The following Editorial appeared in the New York Post supporting the continued existence of the carriage industry in New York City. Reporters have spent considerable time over the last several years visiting the stables, speaking with carriage drivers, and researching the industry. They have convinced themselves that the horses are well cared for and should remain part of Iconic New York,
The ASPCA's Dead Horse
New York Post, editorial. November 9, 2011
Everyone knows there’s no sense in beating a dead horse — but the ASPCA just found a way to ride one.
When a carriage horse named Charlie keeled over dead in Midtown last month, animal-rights activists were all in a lather: “Animal cruelty!” they cried, harnessing the death as a pretext for a complete ban on Central Park carriage rides.
“We are very concerned that Charlie was forced to work in spite of painful maladies” like stomach ulcers, noted the ASPCA’s chief horse veterinarian, Pamela Corey.
Which was an outright lie, as Corey honorably admitted in an apologetic correction letter she sent the Health Department — which promptly got her suspended without pay by the white knights of the Pony Patrol.
Charlie had only been giving rides in the city for about 20 days, and he collapsed in the morning before even starting his shift.
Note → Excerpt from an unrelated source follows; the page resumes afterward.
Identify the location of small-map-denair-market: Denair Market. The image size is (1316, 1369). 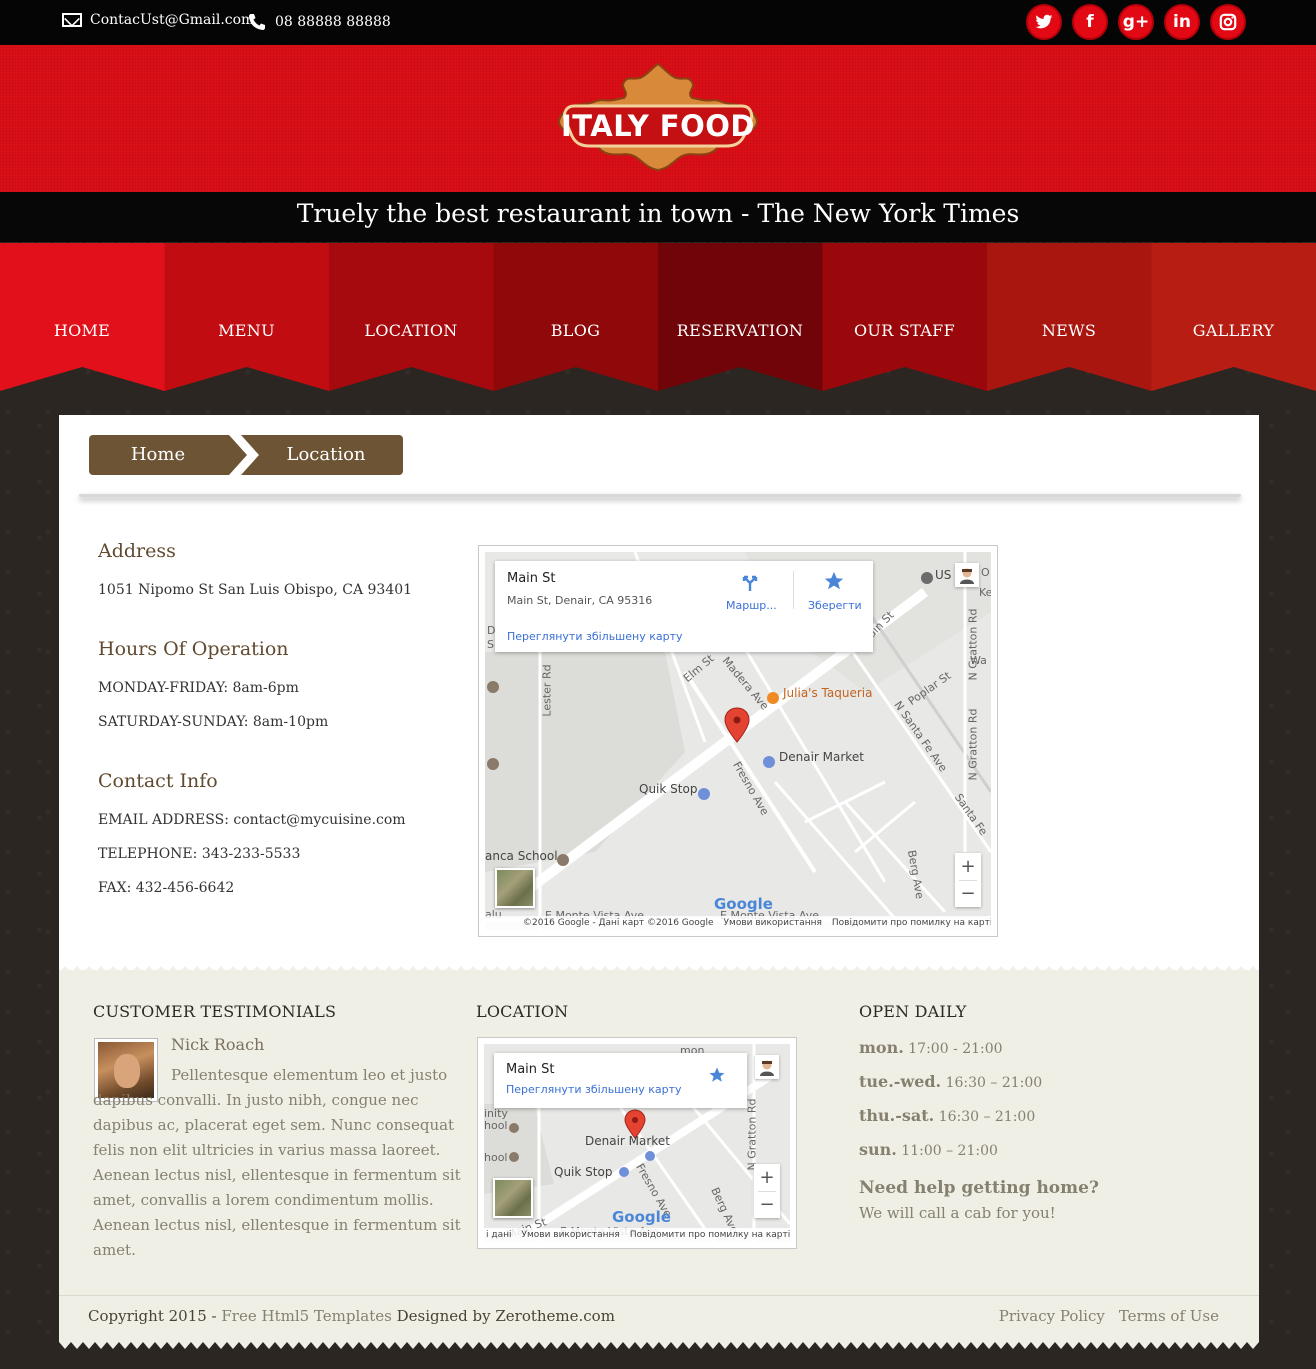
(628, 1141).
Was he worked to death? Not a chance — horses suffer heart attacks and strokes just like humans, and not much can be done about it.
Again, Corey admitted the deception: “There was no evidence of cruelty or neglect,” she explained. “I was under a lot of pressure during the writing of that press release.”
A “lot of pressure” to lie? Why?
For one thing, the organization is increasingly with the “a rat is a pig is a boy” school of animal-rights activism — first articulated by the nutjobs at PETA, but increasingly a mainstream sensibility.
For the short term, though, the ASPCA will content itself with working to ban the carriage trade — and apparently won’t let the truth get in the way.
So far, Mayor Bloomberg has refused to back a ban that would put hundreds of New Yorkers — and their nags — out of work . Bloomberg said, “you should remind those people that . . . we pay municipal employees” with money pumped in by visitors who delight in carriage rides.
(Besides, thanks to the City Council, carriage horses now get five weeks of vacation in the country every year — nearly as much as a city schoolteacher. And like just about everything else in the city, they’re regulated by the Health Department.)
Venice has its gondolas, but New York has its carriage rides through Central Park.
The city can’t ditch the latter.
Even if the liars at the ASPCA don’t particularly like it.